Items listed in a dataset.
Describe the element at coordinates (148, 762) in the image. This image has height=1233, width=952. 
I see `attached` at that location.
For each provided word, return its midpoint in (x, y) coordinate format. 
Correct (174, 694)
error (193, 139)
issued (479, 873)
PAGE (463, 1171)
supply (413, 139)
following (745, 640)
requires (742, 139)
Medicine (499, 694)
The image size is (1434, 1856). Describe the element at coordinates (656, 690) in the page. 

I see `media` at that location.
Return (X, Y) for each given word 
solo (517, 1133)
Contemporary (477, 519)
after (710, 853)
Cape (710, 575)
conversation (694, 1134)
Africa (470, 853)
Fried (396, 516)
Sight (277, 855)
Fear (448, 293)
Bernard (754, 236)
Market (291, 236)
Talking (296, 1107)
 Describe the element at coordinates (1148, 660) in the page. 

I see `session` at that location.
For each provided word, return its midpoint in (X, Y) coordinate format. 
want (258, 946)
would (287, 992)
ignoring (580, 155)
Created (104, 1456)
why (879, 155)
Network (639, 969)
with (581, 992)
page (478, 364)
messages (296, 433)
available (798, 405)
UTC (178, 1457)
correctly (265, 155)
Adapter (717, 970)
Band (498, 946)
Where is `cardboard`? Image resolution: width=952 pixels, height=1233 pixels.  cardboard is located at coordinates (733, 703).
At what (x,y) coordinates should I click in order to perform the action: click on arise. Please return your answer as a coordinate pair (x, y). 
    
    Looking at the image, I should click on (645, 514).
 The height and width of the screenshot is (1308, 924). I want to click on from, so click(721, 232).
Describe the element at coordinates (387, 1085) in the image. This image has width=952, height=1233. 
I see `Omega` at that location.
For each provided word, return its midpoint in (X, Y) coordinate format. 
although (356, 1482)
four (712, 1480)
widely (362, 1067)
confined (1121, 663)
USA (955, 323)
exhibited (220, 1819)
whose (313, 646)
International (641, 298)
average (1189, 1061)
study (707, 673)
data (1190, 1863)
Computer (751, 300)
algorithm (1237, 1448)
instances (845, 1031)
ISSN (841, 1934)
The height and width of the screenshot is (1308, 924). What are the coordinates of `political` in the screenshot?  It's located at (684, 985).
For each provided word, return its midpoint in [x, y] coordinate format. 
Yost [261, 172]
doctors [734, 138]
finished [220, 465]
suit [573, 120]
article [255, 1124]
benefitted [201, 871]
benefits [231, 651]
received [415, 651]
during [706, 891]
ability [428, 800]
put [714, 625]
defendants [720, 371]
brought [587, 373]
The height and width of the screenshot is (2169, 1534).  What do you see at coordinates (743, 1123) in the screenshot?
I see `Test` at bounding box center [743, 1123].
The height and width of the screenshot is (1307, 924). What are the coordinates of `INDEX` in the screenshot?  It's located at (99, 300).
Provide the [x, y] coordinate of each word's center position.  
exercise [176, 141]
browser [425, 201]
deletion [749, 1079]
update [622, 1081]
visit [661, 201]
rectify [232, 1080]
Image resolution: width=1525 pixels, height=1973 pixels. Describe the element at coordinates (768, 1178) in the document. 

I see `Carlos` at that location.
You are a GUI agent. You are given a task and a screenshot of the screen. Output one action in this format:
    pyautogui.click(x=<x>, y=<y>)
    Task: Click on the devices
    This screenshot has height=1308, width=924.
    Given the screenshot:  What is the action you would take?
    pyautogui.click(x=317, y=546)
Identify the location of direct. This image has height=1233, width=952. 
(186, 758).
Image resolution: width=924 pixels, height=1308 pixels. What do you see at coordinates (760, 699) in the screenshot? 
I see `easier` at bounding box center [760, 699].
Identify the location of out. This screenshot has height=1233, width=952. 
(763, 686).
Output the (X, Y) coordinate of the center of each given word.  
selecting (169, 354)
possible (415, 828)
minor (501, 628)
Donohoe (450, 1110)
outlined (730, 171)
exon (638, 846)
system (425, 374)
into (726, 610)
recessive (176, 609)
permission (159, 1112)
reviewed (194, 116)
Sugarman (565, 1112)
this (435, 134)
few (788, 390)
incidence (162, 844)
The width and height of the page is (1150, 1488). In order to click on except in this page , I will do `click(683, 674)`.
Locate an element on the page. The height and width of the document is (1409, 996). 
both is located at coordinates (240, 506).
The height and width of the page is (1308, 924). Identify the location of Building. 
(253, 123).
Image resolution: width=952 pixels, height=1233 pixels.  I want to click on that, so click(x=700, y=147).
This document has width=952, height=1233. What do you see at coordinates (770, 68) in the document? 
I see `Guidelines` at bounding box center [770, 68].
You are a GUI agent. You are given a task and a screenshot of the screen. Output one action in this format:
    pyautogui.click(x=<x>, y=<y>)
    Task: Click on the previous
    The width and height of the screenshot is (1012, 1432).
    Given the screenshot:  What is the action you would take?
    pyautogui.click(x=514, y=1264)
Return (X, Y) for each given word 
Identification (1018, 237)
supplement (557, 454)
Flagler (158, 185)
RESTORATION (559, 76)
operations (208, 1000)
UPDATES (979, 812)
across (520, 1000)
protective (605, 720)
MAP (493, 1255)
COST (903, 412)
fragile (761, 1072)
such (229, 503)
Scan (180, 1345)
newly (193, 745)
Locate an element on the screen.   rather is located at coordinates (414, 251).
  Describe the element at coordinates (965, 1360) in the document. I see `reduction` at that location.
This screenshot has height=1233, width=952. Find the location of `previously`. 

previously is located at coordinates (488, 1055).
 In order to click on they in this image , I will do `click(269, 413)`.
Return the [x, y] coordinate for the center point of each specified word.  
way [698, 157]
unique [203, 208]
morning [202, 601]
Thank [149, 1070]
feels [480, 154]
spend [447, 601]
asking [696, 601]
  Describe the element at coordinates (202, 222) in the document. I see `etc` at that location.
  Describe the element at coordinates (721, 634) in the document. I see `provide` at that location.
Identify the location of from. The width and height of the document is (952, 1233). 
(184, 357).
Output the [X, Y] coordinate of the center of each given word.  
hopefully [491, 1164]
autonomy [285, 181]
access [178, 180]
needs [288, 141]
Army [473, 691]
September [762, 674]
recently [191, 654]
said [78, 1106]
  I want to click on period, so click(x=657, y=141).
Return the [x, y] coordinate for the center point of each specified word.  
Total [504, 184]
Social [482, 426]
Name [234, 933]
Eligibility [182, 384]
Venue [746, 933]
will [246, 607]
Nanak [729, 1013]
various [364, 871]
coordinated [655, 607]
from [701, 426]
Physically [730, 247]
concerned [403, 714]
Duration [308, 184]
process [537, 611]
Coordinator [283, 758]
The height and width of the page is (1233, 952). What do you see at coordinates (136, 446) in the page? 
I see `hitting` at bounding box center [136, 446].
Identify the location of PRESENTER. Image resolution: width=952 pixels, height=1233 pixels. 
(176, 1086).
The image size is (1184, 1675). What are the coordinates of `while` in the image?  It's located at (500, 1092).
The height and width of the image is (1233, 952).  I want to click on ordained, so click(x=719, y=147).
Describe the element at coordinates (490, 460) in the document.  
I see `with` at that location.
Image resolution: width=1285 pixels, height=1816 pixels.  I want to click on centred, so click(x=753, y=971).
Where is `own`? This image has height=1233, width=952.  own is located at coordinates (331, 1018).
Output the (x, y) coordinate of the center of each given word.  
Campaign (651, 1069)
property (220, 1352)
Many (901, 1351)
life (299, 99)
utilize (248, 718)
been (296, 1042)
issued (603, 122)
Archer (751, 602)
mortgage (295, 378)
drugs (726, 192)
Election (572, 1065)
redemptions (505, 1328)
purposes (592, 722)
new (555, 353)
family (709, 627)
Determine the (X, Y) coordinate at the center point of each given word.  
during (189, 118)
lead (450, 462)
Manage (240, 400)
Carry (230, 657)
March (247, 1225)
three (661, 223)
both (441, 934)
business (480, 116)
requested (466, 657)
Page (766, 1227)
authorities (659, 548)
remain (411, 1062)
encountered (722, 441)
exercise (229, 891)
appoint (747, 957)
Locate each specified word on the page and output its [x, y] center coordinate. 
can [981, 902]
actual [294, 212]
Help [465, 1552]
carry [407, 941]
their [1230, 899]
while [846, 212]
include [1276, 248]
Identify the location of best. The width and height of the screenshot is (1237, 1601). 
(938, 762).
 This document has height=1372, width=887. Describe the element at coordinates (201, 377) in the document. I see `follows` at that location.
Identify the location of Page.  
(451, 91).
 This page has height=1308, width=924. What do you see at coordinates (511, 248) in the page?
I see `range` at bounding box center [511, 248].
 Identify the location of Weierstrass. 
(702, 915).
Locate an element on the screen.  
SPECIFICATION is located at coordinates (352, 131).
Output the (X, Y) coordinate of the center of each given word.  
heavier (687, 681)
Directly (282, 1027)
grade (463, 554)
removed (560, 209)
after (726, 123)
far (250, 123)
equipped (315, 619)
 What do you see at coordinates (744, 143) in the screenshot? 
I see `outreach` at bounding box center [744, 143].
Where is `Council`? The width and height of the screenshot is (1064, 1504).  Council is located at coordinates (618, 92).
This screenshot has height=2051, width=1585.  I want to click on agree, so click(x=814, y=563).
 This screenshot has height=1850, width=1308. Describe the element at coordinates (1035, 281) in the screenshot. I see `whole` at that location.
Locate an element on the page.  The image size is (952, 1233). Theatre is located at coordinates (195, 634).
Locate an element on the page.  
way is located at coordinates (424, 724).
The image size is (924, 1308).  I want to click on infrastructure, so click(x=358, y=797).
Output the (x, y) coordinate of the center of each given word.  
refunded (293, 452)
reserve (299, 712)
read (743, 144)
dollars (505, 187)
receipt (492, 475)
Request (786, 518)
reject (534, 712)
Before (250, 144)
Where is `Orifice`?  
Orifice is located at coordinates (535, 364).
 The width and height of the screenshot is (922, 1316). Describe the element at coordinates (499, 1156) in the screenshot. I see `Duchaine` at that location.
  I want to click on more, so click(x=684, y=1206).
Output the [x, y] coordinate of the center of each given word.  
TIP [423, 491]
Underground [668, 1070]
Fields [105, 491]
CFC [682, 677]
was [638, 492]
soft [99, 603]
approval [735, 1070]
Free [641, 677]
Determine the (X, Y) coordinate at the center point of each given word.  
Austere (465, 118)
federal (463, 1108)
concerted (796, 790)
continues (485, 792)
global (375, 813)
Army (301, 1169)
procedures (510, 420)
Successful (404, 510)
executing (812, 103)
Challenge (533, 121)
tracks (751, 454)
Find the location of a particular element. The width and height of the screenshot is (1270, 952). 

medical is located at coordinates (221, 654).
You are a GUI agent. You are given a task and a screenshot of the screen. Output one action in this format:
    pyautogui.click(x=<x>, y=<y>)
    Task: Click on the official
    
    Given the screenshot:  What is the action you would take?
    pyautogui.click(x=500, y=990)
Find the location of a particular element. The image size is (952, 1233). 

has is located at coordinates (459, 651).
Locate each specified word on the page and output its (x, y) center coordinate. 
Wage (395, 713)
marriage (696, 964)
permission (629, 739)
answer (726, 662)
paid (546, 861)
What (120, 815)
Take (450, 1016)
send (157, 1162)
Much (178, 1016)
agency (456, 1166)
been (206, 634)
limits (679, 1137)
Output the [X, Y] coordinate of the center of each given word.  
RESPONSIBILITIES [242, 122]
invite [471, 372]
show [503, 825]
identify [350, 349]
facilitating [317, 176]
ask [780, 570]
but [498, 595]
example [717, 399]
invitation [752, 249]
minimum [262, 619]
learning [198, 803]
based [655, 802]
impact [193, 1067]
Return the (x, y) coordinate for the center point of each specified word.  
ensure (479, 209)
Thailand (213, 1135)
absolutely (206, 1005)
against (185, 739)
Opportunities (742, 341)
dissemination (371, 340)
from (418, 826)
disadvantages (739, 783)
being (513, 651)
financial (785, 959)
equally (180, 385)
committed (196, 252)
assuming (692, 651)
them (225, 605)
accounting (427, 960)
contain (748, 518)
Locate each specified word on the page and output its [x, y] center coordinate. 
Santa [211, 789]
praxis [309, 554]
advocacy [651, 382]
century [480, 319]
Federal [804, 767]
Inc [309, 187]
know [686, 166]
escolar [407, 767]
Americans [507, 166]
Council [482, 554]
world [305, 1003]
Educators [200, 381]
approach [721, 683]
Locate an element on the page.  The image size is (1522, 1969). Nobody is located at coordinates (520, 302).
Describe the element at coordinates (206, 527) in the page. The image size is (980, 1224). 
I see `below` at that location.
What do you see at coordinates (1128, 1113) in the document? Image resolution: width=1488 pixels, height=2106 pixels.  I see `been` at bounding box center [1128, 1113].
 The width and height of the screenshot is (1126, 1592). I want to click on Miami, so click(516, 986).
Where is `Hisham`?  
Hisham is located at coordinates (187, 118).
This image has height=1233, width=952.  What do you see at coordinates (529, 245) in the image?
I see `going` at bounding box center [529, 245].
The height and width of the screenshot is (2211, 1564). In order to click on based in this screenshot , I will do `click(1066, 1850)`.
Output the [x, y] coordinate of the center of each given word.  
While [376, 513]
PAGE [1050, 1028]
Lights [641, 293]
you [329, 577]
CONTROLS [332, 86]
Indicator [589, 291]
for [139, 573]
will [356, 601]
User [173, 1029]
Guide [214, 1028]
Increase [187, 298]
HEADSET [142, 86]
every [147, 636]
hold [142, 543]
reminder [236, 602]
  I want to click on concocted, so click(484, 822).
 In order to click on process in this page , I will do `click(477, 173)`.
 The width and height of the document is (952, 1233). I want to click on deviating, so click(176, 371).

Your goal. Output the lines of the records from the line containing "three (661, 223)" through the line containing "include [1276, 248]", both included, as a Markdown table with the columns Row and Line, leaving out any blank lines.

Answer to the exercise.
| Row | Line |
|---|---|
| 1 | three (661, 223) |
| 2 | both (441, 934) |
| 3 | business (480, 116) |
| 4 | requested (466, 657) |
| 5 | Page (766, 1227) |
| 6 | authorities (659, 548) |
| 7 | remain (411, 1062) |
| 8 | encountered (722, 441) |
| 9 | exercise (229, 891) |
| 10 | appoint (747, 957) |
| 11 | Locate each specified word on the page and output its [x, y] center coordinate.  |
| 12 | can [981, 902] |
| 13 | actual [294, 212] |
| 14 | Help [465, 1552] |
| 15 | carry [407, 941] |
| 16 | their [1230, 899] |
| 17 | while [846, 212] |
| 18 | include [1276, 248] |